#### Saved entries

▬▬▬

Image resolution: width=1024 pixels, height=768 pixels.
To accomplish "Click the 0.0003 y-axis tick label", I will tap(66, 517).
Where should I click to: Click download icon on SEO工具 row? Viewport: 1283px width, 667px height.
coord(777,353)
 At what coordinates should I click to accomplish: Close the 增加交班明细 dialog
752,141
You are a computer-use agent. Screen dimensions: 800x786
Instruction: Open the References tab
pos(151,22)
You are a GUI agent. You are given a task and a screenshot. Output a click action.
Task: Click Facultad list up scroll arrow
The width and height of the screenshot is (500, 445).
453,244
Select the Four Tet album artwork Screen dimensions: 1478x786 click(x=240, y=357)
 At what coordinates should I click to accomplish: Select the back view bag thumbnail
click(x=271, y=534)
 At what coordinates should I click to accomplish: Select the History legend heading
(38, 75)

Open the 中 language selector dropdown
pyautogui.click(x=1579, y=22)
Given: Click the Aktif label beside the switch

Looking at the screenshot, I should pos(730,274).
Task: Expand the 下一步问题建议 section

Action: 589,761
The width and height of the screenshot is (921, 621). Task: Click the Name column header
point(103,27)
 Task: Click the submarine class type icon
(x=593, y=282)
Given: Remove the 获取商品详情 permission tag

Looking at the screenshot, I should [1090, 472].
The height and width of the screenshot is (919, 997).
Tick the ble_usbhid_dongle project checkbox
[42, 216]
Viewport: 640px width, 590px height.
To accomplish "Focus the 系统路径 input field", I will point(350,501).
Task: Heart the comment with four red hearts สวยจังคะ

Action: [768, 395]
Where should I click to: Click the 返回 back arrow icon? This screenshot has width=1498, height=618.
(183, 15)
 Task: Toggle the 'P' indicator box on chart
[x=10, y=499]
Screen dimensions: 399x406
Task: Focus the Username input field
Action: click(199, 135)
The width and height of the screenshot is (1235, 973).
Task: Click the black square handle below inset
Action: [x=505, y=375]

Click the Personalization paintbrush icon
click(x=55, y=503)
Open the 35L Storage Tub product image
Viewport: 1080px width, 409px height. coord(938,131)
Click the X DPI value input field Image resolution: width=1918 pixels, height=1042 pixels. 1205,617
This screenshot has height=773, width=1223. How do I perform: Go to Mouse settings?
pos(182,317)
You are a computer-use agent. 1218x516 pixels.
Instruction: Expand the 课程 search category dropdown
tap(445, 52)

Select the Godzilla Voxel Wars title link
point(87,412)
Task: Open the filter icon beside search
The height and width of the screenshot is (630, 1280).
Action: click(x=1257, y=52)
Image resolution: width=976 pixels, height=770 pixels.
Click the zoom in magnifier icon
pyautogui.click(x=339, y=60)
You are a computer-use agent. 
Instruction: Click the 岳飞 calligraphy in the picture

▬▬▬

Copy the records above exactly, from the first line through the line containing "The height and width of the screenshot is (919, 997).", and include nothing else.

#### Your solution
Image resolution: width=1024 pixels, height=768 pixels.
To accomplish "Click the 0.0003 y-axis tick label", I will tap(66, 517).
Where should I click to: Click download icon on SEO工具 row? Viewport: 1283px width, 667px height.
coord(777,353)
 At what coordinates should I click to accomplish: Close the 增加交班明细 dialog
752,141
You are a computer-use agent. Screen dimensions: 800x786
Instruction: Open the References tab
pos(151,22)
You are a GUI agent. You are given a task and a screenshot. Output a click action.
Task: Click Facultad list up scroll arrow
The width and height of the screenshot is (500, 445).
453,244
Select the Four Tet album artwork Screen dimensions: 1478x786 click(x=240, y=357)
 At what coordinates should I click to accomplish: Select the back view bag thumbnail
click(x=271, y=534)
 At what coordinates should I click to accomplish: Select the History legend heading
(38, 75)

Open the 中 language selector dropdown
pyautogui.click(x=1579, y=22)
Given: Click the Aktif label beside the switch

Looking at the screenshot, I should pos(730,274).
Task: Expand the 下一步问题建议 section

Action: 589,761
The width and height of the screenshot is (921, 621). Task: Click the Name column header
point(103,27)
 Task: Click the submarine class type icon
(x=593, y=282)
Given: Remove the 获取商品详情 permission tag

Looking at the screenshot, I should [1090, 472].
The height and width of the screenshot is (919, 997).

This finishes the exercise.